REQUIREMENTS:
A: Translate this sentence from the Redis hashes tutorial into Spanish: "We will repeat the same exercise from the first article, creating a username password store, using hashes."
B: Copy the lines of the rows verbatim, starting at the line that contains "Where should I click to: Pick" and ending at the line that contains "coord(78,258)".

GIVEN PASSAGE:
###

Redis: Relations in a NoSQL world: Using Hashes

Posted: March 24th, 2010 | Author: | Filed under: Database, NoSQL, programming, Python, Redis | 9 Comments »

So just yesterday we posted a tutorial on how to use redis to store relational despite relations not being supported. Soon after we published the documentation on the new redis hash type went online. Now hashes by themselves aren’t exactly relations but, more so an object field store. Extending the same concepts from our first article in namespace utilization and using hashes we can accomplish the same thing in a more formal fashion.

We will repeat the same exercise from the first article, creating a username password store, using hashes.

Basic hash overview

Without going into the technical details we can simplify the concept of redis’s as a way to store fields in a redis key. In Pythonic terms we can make a redis key into a basic Python dictionary.

[key] : {‘field’ -> ‘value’, ‘field’ -> ‘value’, ‘field’ -> ‘value’}

Basic hash usage

>>> r.hset("user:adam", "fullname", "Adam Smith")
1
>>> r.hset("user:adam", "password", "thisisapassword")
1
>>> r.hkeys("user:adam")
['fullname', 'password']
>>> r.hvals("user:adam")
['Adam Smith', 'thisisapassword']
>>> r.hgetall("user:adam")
{'fullname': 'Adam Smith', 'password': 'thisisapassword'}

We will break it down line by line here

  1. First we are going to make the redis key “user:adam” a hash and set the field “fullname” in that has to the value “Adam Smith” with the redis command hset (Hash Set)
  2. Then we’ll do the same thing for the field “password” and set that field in the hash to it’s appropriate value.
  3. With the hkeys command we can see all of the keys in the hash set on that redis key
  4. hvals returns all of the values in the redis key
  5. More useful, is the hgetall command. This will return a Python dictionary of all of the fields set in the key

As you can see, this is an excellent way to store information about an object without “faking” a relation like in our previous tutorial.

As I mentioned in the conclusion of the last article, if we want to change how we store information in redis all we should have to do is to change is change the inner workings of the functions add_user, authenticate_user, delete_user and the rest of our fictitious application should operate without any changes.

###

LISTED ENTRIES:

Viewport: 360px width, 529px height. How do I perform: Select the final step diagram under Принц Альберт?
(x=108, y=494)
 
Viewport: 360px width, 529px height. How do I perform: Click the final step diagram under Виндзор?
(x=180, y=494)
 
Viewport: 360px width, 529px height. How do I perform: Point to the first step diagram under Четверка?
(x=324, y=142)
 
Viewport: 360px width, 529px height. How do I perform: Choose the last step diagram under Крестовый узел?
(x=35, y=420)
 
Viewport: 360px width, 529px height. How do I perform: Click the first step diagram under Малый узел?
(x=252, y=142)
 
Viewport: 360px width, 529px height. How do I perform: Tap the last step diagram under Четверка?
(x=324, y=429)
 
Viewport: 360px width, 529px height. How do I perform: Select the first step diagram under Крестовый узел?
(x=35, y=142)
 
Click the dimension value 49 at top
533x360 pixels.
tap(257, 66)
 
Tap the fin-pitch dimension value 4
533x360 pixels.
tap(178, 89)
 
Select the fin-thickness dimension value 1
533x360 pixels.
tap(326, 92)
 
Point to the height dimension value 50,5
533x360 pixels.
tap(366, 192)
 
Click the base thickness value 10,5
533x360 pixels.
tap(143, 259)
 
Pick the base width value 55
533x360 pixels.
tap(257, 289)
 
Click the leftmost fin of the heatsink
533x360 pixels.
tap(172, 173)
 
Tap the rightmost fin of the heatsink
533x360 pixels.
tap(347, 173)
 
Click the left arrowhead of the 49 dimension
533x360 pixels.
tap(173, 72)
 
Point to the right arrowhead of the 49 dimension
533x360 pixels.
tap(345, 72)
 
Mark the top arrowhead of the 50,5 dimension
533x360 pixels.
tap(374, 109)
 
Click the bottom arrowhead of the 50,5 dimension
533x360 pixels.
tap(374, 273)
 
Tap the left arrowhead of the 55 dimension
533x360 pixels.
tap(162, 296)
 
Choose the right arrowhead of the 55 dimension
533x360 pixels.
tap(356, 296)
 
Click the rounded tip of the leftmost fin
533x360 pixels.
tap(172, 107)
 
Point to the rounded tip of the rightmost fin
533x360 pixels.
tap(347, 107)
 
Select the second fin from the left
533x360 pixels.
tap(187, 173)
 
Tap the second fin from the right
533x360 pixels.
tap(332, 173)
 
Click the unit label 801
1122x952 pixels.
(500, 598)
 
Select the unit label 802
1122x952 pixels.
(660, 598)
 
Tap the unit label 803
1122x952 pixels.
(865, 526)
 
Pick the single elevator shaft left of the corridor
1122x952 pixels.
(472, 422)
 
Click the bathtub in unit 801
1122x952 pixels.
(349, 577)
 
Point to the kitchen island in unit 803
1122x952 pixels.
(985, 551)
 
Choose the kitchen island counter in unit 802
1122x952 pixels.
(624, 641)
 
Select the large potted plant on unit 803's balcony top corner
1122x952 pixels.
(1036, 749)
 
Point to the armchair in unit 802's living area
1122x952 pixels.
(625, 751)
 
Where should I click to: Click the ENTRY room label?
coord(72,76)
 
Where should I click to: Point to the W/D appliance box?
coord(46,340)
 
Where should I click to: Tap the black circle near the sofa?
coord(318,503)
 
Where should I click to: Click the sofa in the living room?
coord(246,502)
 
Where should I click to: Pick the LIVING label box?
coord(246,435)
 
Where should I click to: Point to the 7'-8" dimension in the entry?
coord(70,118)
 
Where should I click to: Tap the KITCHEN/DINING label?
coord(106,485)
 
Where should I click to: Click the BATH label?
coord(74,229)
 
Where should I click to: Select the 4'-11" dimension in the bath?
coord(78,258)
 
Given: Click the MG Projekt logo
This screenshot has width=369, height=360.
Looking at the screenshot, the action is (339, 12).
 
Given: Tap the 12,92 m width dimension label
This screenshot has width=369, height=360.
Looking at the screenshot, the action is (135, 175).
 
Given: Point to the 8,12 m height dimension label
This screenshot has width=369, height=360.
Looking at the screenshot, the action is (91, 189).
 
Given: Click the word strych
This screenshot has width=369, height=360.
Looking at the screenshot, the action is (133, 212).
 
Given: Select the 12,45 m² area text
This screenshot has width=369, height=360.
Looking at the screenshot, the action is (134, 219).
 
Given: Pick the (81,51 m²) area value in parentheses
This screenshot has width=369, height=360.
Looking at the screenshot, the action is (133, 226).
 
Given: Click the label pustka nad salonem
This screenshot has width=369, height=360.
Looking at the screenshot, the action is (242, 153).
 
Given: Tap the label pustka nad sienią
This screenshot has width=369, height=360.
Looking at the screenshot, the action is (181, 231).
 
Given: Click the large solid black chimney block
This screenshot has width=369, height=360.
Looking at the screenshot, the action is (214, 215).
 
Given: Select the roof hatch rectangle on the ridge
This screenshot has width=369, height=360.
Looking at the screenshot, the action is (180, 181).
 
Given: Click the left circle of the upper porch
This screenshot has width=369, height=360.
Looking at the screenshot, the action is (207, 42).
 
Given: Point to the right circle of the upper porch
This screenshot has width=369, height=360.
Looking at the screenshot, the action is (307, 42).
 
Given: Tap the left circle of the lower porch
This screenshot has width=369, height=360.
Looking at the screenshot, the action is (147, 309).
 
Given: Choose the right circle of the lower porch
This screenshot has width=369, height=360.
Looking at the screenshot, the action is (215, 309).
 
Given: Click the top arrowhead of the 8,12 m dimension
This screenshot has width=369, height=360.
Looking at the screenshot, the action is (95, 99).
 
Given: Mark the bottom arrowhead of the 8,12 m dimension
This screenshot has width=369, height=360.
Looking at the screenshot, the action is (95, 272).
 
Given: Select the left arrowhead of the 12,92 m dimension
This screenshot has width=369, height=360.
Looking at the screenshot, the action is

###

RESPONSE LIST:
A: Repetiremos el mismo ejercicio del primer artículo, creando un almacén de nombres de usuario y contraseñas, usando hashes.

B:
Where should I click to: Pick the LIVING label box?
coord(246,435)
 
Where should I click to: Point to the 7'-8" dimension in the entry?
coord(70,118)
 
Where should I click to: Tap the KITCHEN/DINING label?
coord(106,485)
 
Where should I click to: Click the BATH label?
coord(74,229)
 
Where should I click to: Select the 4'-11" dimension in the bath?
coord(78,258)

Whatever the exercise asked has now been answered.